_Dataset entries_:
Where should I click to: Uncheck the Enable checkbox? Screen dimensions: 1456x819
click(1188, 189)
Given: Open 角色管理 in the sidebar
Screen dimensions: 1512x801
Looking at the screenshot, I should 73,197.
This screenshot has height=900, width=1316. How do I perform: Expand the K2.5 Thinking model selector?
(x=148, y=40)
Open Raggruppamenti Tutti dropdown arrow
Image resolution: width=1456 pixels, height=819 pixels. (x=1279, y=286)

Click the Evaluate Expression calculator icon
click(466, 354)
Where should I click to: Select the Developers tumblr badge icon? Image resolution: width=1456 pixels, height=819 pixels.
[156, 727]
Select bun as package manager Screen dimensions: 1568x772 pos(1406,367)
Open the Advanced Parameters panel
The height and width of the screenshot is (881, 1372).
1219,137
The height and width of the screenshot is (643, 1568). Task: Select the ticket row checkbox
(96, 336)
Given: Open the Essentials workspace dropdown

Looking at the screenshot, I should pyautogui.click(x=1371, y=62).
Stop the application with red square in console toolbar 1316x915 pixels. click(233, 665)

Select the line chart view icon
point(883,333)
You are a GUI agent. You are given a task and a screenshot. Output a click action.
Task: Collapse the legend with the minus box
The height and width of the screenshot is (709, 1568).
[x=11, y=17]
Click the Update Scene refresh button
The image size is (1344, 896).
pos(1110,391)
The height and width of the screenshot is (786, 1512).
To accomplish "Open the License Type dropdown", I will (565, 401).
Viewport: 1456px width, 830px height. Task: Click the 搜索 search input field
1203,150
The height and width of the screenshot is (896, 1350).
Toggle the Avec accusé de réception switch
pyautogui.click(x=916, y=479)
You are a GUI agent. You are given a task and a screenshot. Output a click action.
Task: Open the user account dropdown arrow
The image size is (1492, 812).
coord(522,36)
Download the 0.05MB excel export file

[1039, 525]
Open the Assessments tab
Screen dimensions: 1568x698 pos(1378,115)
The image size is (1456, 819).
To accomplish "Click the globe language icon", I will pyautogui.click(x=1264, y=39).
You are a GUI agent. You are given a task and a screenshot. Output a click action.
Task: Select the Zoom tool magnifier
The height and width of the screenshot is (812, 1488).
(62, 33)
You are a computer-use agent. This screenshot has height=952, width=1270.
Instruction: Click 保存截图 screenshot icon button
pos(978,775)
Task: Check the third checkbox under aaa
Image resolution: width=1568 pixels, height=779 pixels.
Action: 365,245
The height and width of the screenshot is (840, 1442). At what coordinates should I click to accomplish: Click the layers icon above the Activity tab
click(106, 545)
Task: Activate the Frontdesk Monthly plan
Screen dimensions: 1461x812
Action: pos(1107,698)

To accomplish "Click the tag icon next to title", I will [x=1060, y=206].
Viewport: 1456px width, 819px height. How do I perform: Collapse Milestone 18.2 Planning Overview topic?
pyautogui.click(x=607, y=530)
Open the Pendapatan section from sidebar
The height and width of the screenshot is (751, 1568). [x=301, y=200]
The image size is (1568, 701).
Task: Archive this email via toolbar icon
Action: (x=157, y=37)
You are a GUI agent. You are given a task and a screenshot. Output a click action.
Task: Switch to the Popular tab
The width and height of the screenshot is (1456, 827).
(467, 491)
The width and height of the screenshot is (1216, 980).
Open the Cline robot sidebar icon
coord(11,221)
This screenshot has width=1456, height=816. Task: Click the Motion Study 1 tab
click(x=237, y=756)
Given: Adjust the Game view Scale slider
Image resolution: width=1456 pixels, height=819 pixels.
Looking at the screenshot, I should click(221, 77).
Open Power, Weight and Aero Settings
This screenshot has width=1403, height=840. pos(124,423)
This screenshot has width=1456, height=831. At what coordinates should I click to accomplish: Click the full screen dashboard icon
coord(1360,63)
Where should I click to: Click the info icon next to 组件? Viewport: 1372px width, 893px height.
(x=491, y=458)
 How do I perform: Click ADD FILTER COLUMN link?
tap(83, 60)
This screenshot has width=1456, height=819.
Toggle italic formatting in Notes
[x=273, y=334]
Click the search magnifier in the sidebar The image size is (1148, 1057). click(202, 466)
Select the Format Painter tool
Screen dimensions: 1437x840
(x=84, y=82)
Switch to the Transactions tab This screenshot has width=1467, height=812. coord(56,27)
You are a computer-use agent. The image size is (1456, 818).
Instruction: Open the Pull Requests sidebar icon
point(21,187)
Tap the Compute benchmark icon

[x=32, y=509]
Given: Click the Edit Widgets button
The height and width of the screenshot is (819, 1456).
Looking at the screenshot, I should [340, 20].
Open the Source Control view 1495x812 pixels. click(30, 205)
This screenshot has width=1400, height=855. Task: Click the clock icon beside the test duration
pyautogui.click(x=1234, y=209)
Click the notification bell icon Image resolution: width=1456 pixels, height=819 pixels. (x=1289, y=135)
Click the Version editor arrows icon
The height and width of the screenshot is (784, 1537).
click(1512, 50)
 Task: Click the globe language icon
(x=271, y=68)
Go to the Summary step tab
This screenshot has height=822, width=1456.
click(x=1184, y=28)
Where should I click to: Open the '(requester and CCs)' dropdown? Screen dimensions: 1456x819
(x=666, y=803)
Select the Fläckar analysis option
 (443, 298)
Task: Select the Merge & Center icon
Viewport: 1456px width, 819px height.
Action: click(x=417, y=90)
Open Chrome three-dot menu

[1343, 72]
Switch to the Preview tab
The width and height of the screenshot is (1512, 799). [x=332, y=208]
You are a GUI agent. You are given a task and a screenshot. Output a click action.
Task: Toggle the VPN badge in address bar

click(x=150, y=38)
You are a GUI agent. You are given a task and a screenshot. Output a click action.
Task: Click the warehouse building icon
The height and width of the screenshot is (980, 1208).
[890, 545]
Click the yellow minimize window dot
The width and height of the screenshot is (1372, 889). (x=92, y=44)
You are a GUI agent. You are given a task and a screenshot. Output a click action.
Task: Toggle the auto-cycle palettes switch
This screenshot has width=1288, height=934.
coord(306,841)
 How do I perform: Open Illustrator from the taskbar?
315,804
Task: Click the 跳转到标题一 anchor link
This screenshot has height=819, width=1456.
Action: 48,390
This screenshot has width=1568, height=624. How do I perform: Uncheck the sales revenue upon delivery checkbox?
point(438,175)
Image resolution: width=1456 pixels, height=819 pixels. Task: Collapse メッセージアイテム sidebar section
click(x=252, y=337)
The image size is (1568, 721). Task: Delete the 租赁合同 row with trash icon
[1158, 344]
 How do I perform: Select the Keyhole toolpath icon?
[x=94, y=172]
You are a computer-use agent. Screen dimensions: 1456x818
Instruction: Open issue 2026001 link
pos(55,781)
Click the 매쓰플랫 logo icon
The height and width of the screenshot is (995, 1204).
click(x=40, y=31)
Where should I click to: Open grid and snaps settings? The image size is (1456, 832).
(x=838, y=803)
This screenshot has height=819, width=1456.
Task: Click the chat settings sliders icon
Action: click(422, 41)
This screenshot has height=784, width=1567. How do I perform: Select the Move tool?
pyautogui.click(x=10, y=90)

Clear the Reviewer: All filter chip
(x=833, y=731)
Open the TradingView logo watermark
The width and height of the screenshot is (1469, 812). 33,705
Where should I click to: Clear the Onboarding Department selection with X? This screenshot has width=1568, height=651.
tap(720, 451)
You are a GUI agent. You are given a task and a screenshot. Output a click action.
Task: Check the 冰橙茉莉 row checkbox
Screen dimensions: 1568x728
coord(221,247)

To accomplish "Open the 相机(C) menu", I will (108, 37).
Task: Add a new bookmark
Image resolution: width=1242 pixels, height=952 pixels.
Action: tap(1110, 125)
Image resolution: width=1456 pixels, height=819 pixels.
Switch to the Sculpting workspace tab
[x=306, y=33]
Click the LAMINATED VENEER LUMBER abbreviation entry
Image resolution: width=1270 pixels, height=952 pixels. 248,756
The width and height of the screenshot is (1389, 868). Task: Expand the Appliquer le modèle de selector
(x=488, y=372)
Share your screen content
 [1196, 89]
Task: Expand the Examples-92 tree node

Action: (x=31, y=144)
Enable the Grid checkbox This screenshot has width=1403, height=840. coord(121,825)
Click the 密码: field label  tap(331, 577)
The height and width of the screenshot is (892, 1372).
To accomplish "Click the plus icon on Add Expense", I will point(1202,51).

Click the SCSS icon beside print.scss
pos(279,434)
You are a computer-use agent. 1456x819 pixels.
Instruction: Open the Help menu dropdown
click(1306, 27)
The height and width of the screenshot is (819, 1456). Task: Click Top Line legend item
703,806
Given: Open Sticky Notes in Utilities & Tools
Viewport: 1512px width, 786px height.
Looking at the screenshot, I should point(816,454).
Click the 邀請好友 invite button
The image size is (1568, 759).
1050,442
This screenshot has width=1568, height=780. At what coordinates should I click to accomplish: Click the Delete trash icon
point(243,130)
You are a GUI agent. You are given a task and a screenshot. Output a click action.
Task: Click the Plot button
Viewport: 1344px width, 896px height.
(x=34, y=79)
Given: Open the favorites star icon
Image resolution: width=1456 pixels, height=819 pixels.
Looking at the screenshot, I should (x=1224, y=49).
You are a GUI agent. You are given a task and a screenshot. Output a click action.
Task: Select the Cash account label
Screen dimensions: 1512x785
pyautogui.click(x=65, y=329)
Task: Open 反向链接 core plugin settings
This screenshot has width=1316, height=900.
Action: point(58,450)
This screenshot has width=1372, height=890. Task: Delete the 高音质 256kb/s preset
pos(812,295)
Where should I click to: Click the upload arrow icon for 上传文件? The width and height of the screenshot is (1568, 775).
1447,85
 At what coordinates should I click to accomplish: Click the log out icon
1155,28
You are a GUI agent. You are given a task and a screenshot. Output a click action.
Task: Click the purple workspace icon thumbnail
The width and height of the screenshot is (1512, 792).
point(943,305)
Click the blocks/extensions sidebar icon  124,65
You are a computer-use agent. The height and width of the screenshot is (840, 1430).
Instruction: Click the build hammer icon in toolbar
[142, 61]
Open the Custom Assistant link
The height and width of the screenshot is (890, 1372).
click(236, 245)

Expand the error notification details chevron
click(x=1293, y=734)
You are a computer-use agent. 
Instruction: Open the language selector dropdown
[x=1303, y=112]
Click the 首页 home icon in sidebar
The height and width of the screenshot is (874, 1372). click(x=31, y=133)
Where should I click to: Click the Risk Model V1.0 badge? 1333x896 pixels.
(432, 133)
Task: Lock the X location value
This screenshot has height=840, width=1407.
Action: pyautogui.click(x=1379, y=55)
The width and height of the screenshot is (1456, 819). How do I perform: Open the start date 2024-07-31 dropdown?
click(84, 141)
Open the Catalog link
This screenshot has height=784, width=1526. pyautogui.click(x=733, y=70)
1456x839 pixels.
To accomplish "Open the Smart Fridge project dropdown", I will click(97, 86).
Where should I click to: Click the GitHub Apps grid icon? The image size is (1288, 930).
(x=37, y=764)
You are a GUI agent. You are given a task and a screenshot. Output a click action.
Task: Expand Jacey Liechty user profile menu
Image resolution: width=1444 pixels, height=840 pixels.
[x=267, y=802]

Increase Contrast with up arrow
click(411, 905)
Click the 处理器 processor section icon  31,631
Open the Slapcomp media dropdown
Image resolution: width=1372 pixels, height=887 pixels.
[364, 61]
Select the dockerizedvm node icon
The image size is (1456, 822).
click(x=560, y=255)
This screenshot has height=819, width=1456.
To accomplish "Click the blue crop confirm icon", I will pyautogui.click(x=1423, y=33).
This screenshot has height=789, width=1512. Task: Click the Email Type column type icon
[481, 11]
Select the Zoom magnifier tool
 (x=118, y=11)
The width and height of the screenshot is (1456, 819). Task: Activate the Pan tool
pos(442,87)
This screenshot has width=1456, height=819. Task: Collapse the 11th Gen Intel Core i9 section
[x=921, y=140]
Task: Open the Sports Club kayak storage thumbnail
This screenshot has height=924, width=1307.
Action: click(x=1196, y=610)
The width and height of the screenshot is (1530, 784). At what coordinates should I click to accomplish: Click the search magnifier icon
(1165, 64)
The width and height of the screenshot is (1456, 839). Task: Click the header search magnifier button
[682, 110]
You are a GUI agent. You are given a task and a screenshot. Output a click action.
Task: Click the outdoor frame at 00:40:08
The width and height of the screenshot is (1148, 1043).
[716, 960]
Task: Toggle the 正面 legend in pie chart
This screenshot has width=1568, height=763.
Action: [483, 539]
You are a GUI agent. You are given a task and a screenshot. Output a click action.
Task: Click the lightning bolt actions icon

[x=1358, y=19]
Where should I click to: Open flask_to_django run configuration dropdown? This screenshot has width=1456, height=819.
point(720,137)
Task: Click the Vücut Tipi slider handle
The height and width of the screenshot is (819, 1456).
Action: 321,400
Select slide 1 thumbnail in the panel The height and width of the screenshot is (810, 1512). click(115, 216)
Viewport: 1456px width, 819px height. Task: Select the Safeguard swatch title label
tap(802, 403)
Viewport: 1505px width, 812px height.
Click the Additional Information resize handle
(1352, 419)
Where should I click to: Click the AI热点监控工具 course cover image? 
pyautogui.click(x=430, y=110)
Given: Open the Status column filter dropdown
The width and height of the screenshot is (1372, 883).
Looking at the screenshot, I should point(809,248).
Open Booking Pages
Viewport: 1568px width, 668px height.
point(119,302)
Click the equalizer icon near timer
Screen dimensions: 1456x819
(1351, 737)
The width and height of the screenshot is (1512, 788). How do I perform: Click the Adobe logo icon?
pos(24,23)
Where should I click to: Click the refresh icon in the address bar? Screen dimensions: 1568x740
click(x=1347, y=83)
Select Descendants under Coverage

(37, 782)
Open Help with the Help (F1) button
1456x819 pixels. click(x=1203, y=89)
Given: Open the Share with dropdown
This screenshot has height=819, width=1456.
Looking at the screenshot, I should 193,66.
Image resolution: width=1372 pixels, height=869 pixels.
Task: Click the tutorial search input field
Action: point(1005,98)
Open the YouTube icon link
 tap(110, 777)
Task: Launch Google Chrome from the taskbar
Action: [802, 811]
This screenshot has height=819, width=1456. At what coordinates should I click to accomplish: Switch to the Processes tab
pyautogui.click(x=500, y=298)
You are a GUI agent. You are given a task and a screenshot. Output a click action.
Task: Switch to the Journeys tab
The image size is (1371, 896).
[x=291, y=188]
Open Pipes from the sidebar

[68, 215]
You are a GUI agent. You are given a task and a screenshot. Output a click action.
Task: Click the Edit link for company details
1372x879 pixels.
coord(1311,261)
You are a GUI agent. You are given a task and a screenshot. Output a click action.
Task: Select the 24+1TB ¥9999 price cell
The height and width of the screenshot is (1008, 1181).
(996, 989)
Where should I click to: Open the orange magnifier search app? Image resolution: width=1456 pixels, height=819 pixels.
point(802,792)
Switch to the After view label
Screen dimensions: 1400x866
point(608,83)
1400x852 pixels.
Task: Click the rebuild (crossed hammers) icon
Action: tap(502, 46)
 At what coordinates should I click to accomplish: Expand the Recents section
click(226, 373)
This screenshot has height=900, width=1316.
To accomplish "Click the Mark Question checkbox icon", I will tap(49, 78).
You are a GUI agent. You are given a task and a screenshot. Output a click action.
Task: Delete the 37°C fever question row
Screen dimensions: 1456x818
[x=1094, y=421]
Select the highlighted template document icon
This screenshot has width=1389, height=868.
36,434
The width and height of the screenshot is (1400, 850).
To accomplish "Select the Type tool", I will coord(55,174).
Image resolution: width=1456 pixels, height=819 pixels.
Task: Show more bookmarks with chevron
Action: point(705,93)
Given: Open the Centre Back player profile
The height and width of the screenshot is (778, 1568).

_What you will do_: Quote, with nothing altered, all lines from the start of the entries to the line that carries "The height and width of the screenshot is (786, 1512).", inclusive.

_Finished task_:
Where should I click to: Uncheck the Enable checkbox? Screen dimensions: 1456x819
click(1188, 189)
Given: Open 角色管理 in the sidebar
Screen dimensions: 1512x801
Looking at the screenshot, I should 73,197.
This screenshot has height=900, width=1316. How do I perform: Expand the K2.5 Thinking model selector?
(x=148, y=40)
Open Raggruppamenti Tutti dropdown arrow
Image resolution: width=1456 pixels, height=819 pixels. (x=1279, y=286)

Click the Evaluate Expression calculator icon
click(466, 354)
Where should I click to: Select the Developers tumblr badge icon? Image resolution: width=1456 pixels, height=819 pixels.
[156, 727]
Select bun as package manager Screen dimensions: 1568x772 pos(1406,367)
Open the Advanced Parameters panel
The height and width of the screenshot is (881, 1372).
1219,137
The height and width of the screenshot is (643, 1568). Task: Select the ticket row checkbox
(96, 336)
Given: Open the Essentials workspace dropdown

Looking at the screenshot, I should pyautogui.click(x=1371, y=62).
Stop the application with red square in console toolbar 1316x915 pixels. click(233, 665)

Select the line chart view icon
point(883,333)
You are a GUI agent. You are given a task and a screenshot. Output a click action.
Task: Collapse the legend with the minus box
The height and width of the screenshot is (709, 1568).
[x=11, y=17]
Click the Update Scene refresh button
The image size is (1344, 896).
pos(1110,391)
The height and width of the screenshot is (786, 1512).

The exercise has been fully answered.